WHAT YOU HAVE TO DO =
Repeat each of the following rows back word for word.

DATA FOR PROCESSING =
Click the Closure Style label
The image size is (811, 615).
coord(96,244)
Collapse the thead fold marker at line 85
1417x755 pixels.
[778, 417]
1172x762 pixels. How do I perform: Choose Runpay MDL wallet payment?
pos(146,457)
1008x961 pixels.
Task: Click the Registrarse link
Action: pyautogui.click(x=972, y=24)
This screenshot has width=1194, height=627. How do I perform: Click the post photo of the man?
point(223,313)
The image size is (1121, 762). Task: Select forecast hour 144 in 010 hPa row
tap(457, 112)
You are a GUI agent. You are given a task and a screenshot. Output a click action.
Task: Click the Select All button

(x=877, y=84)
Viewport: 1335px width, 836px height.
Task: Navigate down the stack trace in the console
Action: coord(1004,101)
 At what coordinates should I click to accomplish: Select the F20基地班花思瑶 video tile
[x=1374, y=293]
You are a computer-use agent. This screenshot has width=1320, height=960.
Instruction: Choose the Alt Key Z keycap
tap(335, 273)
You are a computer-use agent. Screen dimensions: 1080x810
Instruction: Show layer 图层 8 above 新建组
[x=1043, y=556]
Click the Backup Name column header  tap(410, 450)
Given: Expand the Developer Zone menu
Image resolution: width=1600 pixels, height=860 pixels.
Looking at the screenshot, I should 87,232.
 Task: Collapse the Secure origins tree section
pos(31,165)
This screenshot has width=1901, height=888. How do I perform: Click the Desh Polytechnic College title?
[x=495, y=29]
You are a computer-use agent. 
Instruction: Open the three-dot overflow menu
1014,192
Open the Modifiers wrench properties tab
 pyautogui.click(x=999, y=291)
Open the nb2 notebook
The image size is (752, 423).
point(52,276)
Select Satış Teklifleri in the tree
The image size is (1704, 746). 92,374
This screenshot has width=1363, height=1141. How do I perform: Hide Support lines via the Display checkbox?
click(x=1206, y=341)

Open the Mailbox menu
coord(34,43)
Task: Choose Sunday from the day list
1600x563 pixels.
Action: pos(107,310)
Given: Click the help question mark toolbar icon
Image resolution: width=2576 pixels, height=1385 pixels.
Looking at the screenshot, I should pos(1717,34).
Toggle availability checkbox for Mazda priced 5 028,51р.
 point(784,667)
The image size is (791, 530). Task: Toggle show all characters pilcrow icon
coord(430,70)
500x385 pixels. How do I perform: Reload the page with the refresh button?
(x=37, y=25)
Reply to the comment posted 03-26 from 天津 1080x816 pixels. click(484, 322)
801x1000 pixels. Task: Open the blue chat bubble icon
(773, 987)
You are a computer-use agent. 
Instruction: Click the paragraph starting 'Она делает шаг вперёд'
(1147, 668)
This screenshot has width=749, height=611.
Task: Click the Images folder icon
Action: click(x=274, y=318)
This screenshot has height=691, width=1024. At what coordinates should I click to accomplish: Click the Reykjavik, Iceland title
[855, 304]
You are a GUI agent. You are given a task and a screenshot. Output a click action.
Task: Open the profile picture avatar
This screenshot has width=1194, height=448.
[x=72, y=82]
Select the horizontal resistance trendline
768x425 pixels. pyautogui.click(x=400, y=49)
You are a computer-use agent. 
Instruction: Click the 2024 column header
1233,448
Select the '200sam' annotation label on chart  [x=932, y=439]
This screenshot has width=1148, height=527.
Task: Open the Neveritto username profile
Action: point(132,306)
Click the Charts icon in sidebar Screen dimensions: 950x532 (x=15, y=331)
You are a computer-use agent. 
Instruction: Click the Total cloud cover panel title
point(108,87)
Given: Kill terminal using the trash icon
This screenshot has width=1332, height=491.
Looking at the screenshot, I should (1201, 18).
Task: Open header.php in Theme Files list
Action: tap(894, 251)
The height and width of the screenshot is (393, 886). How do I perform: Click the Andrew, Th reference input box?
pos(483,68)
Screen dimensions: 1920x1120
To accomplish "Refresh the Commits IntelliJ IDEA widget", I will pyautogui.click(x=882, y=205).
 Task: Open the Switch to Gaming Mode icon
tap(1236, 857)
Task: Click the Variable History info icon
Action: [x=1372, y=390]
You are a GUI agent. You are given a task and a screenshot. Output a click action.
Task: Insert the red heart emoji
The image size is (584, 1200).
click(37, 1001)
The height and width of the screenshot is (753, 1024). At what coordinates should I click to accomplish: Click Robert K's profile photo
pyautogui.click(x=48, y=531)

THE RESPONSE =
Click the Closure Style label
The image size is (811, 615).
coord(96,244)
Collapse the thead fold marker at line 85
1417x755 pixels.
[778, 417]
1172x762 pixels. How do I perform: Choose Runpay MDL wallet payment?
pos(146,457)
1008x961 pixels.
Task: Click the Registrarse link
Action: pyautogui.click(x=972, y=24)
This screenshot has width=1194, height=627. How do I perform: Click the post photo of the man?
point(223,313)
The image size is (1121, 762). Task: Select forecast hour 144 in 010 hPa row
tap(457, 112)
You are a GUI agent. You are given a task and a screenshot. Output a click action.
Task: Click the Select All button

(x=877, y=84)
Viewport: 1335px width, 836px height.
Task: Navigate down the stack trace in the console
Action: coord(1004,101)
 At what coordinates should I click to accomplish: Select the F20基地班花思瑶 video tile
[x=1374, y=293]
You are a computer-use agent. This screenshot has width=1320, height=960.
Instruction: Choose the Alt Key Z keycap
tap(335, 273)
You are a computer-use agent. Screen dimensions: 1080x810
Instruction: Show layer 图层 8 above 新建组
[x=1043, y=556]
Click the Backup Name column header  tap(410, 450)
Given: Expand the Developer Zone menu
Image resolution: width=1600 pixels, height=860 pixels.
Looking at the screenshot, I should 87,232.
 Task: Collapse the Secure origins tree section
pos(31,165)
This screenshot has width=1901, height=888. How do I perform: Click the Desh Polytechnic College title?
[x=495, y=29]
You are a computer-use agent. 
Instruction: Open the three-dot overflow menu
1014,192
Open the Modifiers wrench properties tab
 pyautogui.click(x=999, y=291)
Open the nb2 notebook
The image size is (752, 423).
point(52,276)
Select Satış Teklifleri in the tree
The image size is (1704, 746). 92,374
This screenshot has width=1363, height=1141. How do I perform: Hide Support lines via the Display checkbox?
click(x=1206, y=341)

Open the Mailbox menu
coord(34,43)
Task: Choose Sunday from the day list
1600x563 pixels.
Action: pos(107,310)
Given: Click the help question mark toolbar icon
Image resolution: width=2576 pixels, height=1385 pixels.
Looking at the screenshot, I should pos(1717,34).
Toggle availability checkbox for Mazda priced 5 028,51р.
 point(784,667)
The image size is (791, 530). Task: Toggle show all characters pilcrow icon
coord(430,70)
500x385 pixels. How do I perform: Reload the page with the refresh button?
(x=37, y=25)
Reply to the comment posted 03-26 from 天津 1080x816 pixels. click(484, 322)
801x1000 pixels. Task: Open the blue chat bubble icon
(773, 987)
You are a computer-use agent. 
Instruction: Click the paragraph starting 'Она делает шаг вперёд'
(1147, 668)
This screenshot has width=749, height=611.
Task: Click the Images folder icon
Action: click(x=274, y=318)
This screenshot has height=691, width=1024. At what coordinates should I click to accomplish: Click the Reykjavik, Iceland title
[855, 304]
You are a GUI agent. You are given a task and a screenshot. Output a click action.
Task: Open the profile picture avatar
This screenshot has width=1194, height=448.
[x=72, y=82]
Select the horizontal resistance trendline
768x425 pixels. pyautogui.click(x=400, y=49)
You are a computer-use agent. 
Instruction: Click the 2024 column header
1233,448
Select the '200sam' annotation label on chart  [x=932, y=439]
This screenshot has width=1148, height=527.
Task: Open the Neveritto username profile
Action: point(132,306)
Click the Charts icon in sidebar Screen dimensions: 950x532 (x=15, y=331)
You are a computer-use agent. 
Instruction: Click the Total cloud cover panel title
point(108,87)
Given: Kill terminal using the trash icon
This screenshot has width=1332, height=491.
Looking at the screenshot, I should (1201, 18).
Task: Open header.php in Theme Files list
Action: tap(894, 251)
The height and width of the screenshot is (393, 886). How do I perform: Click the Andrew, Th reference input box?
pos(483,68)
Screen dimensions: 1920x1120
To accomplish "Refresh the Commits IntelliJ IDEA widget", I will pyautogui.click(x=882, y=205).
 Task: Open the Switch to Gaming Mode icon
tap(1236, 857)
Task: Click the Variable History info icon
Action: [x=1372, y=390]
You are a GUI agent. You are given a task and a screenshot. Output a click action.
Task: Insert the red heart emoji
The image size is (584, 1200).
click(37, 1001)
The height and width of the screenshot is (753, 1024). At what coordinates should I click to accomplish: Click Robert K's profile photo
pyautogui.click(x=48, y=531)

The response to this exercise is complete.